Tough as nails, pretty solid defensively too.
When the Rangers sent draft picks to San Jose and Marian Gaborik to Columbus for Ryane Clowe, Derick Brassard, Derek Dorsett, and John Moore, it was very clear what the Rangers were doing. They were addressing their black holes of lineup depth and lineup toughness. But, one thing that was floating under the radar was play without the puck, and these new guys were also brought in to help in a defensive role as well. John Tortorella will not play someone if they are a defensive liability (see: Kreider, Chris; Miller, J.T.).
Clowe and Brassard likely to slot into second or third line roles. Dorsett will be a fourth line player, and Moore a bottom pairing defenseman (for now, his potential is through the roof). Players in these roles are not expected to carry the offensive load. They are expected to play physical, two way hockey. Some offensive burden will fall on Clowe and Brassard, and last night showcased how effective they can be in that role. But it’s their defense (and physicality) that will keep them in the lineup long-term.

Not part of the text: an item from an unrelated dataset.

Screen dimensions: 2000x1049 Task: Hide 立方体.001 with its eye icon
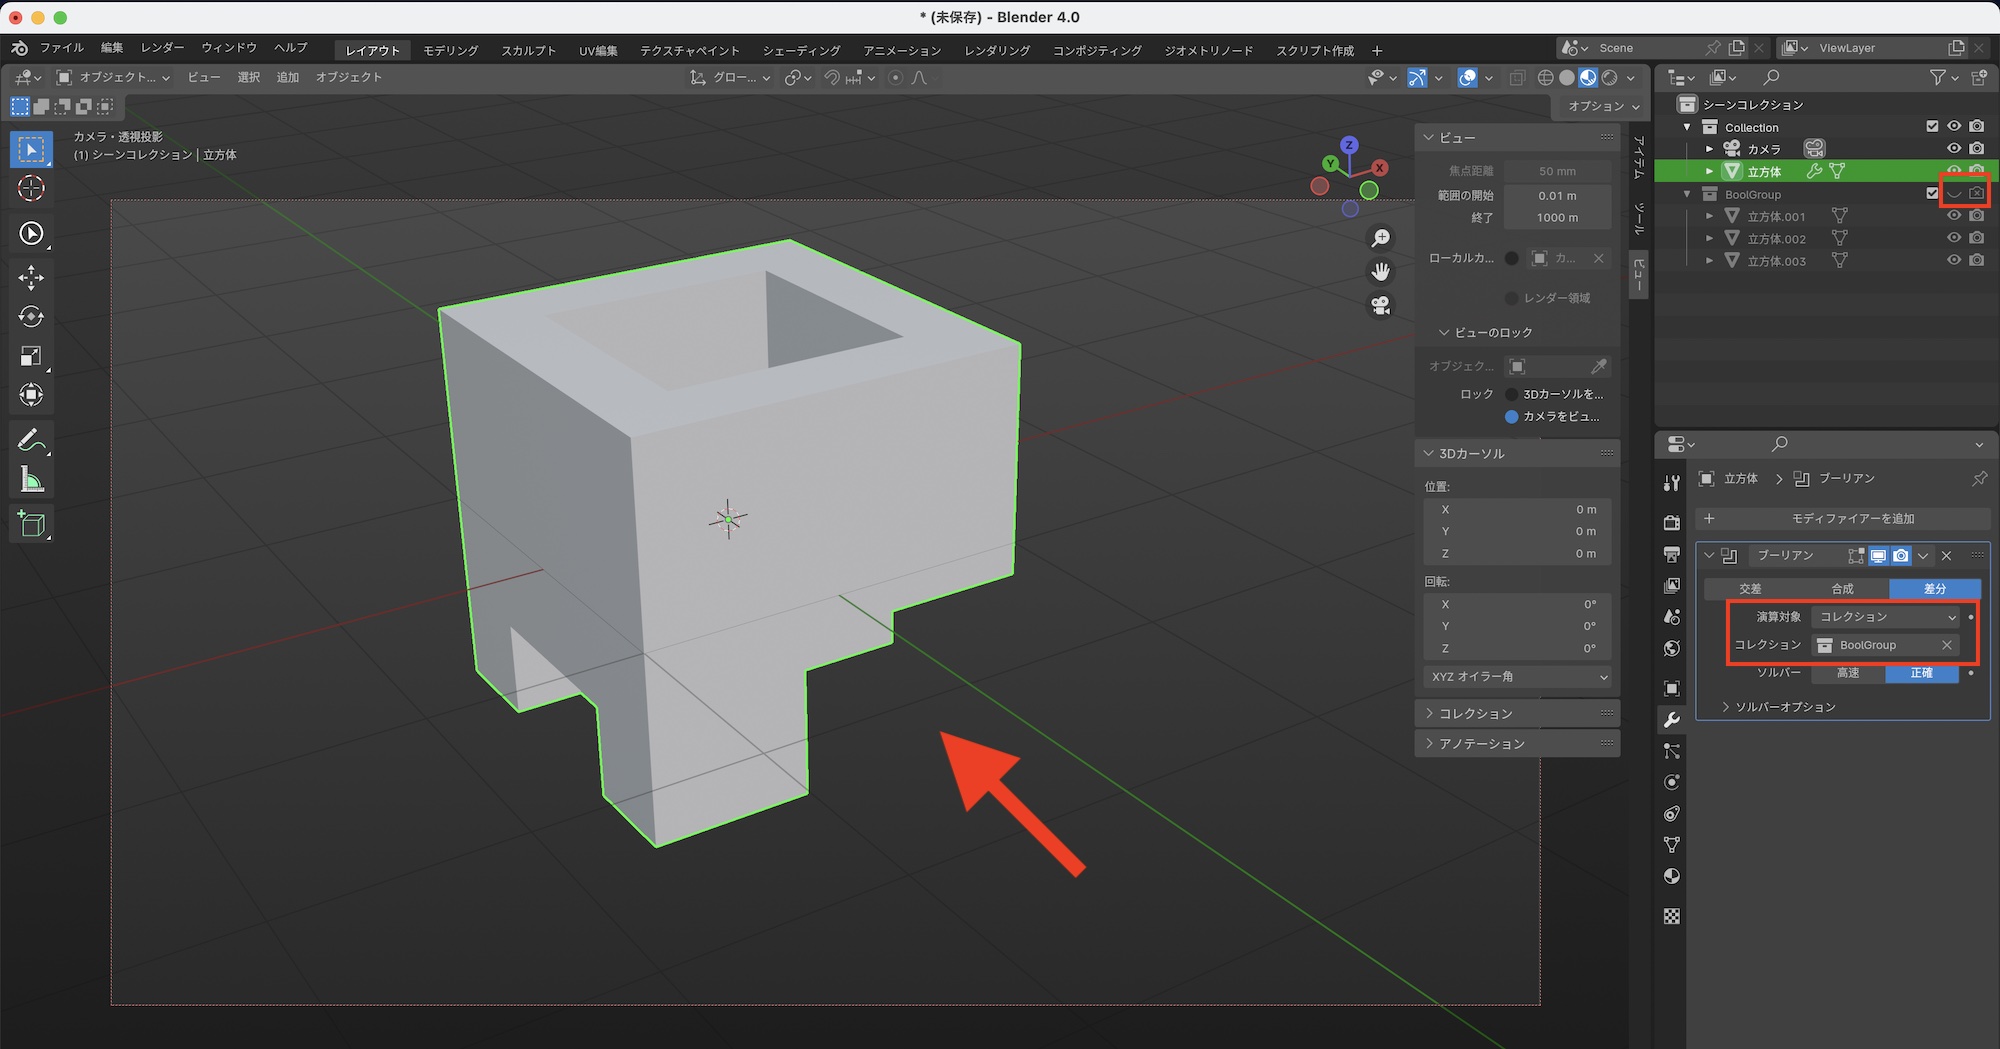click(x=1953, y=216)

Looking first at GVT/PVT (please be sure to check the Metrics We Use page for details):
This table is a bit interesting. Brassard is a bit undervalued by most fans, and that is likely because of his inability to both stay healthy and match his very impressive 2010-2011 and 2011-2012 seasons where he put up 17-30-47 and 14-27-41, respectively. That said, his GVT numbers are all better than Gaborik’s, which I find to be interesting. Gaborik was certainly the best player dealt in this trade, but Brassard actually serves the Rangers better.
Clowe’s numbers here are a product of zero goals until he hit Broadway. Last season Clowe had a GVT of 8.0 (2.7 PVT). This just goes to show how much of a down year it has been for Clowe. Dorsett’s numbers are actually interesting too, as they suggest that he is better defensively than most give him credit for. This is Moore’s second season, and his numbers are an improvement from last year, which is all you can ask for. His numbers are on par with those of Steve Eminger and Roman Hamrlik, but Moore is light years ahead of these two when it comes to foot speed.

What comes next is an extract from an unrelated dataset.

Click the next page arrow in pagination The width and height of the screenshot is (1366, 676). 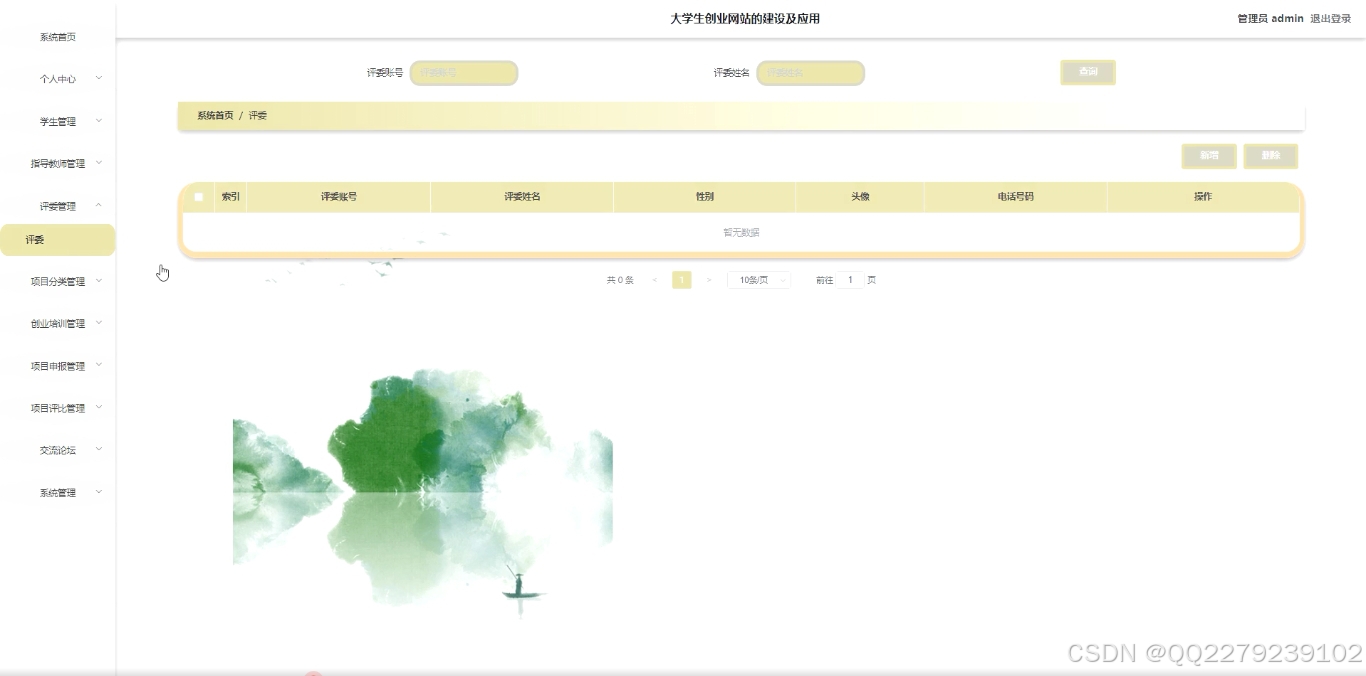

But GVT/PVT only tell part of the story. The rest of the story is about matchups and how they drive puck possession:
Corsi Rel QoC
*-Dorsett’s numbers from 2011-2012 due to lack of games played.
Much like we discussed how the Rangers were going to have holes to fill when trading for Rick Nash, they have filled those holes in acquiring this quartet. These numbers are much better than I expected. I’ve been moving toward Corsi Rel QoC as a more accurate measure of puck possession relative to the quality of competition faced, but I included QoC and CorsiON/RCorsi as well.
The first thing I noticed is that despite Clowe’s inability to put the puck in the net, his CorsiON/RCorsi shows that he still drives puck possession. He had been doing it against lesser quality matchups, which is why is Corsi Rel QoC takes a hit, but the fact that he was still able to drive puck possession shows he may have just been snake bitten in San Jose. He’s an offensive player that holds his own defensively and doesn’t give his opponents much to work with. Based solely on these numbers, it appears that he could possibly be an upgrade over the much-debated Brandon Dubinsky.
Brassard and Moore have almost identical numbers, and represent a classic case of his Corsi numbers showing contradiction. Their CorsiON (Corsi/60) suggests they are barely treading water when it comes to puck possession, but their RCorsi (Corsi/60 ON – Corsi/60 OFF) suggests that they were much more efficient than their teammates. This is where Corsi Rel QoC again comes in handy, as it factors in the quality of competition (QoC) faced. Neither are blowing you away there, but it’s something to watch going forward, especially when you see Brassard was at +.462 Corsi Rel QoC last year.
Dorsett is interesting, since I had to use last year’s numbers due to lack of games played this season. Dorsett was used as a defensive specialist in Columbus, getting just 35% of his starts after a whistle in the offensive zone. For comparison’s sake, that is right on par with what Brandon Prust received last year. But Dorsett’s puck possession numbers blew Prust’s out of the water last year, especially his Corsi Rel QoC. Since Dorsett plays a similar game to Prust, there is a chance that he could actually be an upgrade over the departed fan favorite.
It is very clear that the Rangers gave up the most skilled player in this trade, that we know. However hockey is not just about scoring goals, even though the Rangers have a severe issue with this aspect of the game. You can have all the skill in the world, but if you aren’t driving puck possession and going to the dirty areas of the ice, teams with lesser skill but more grit will find ways to beat you. This was a problem the Rangers were facing all year. With a pair of trades, they appear to have addressed everything they needed to address. At least, they did so on paper.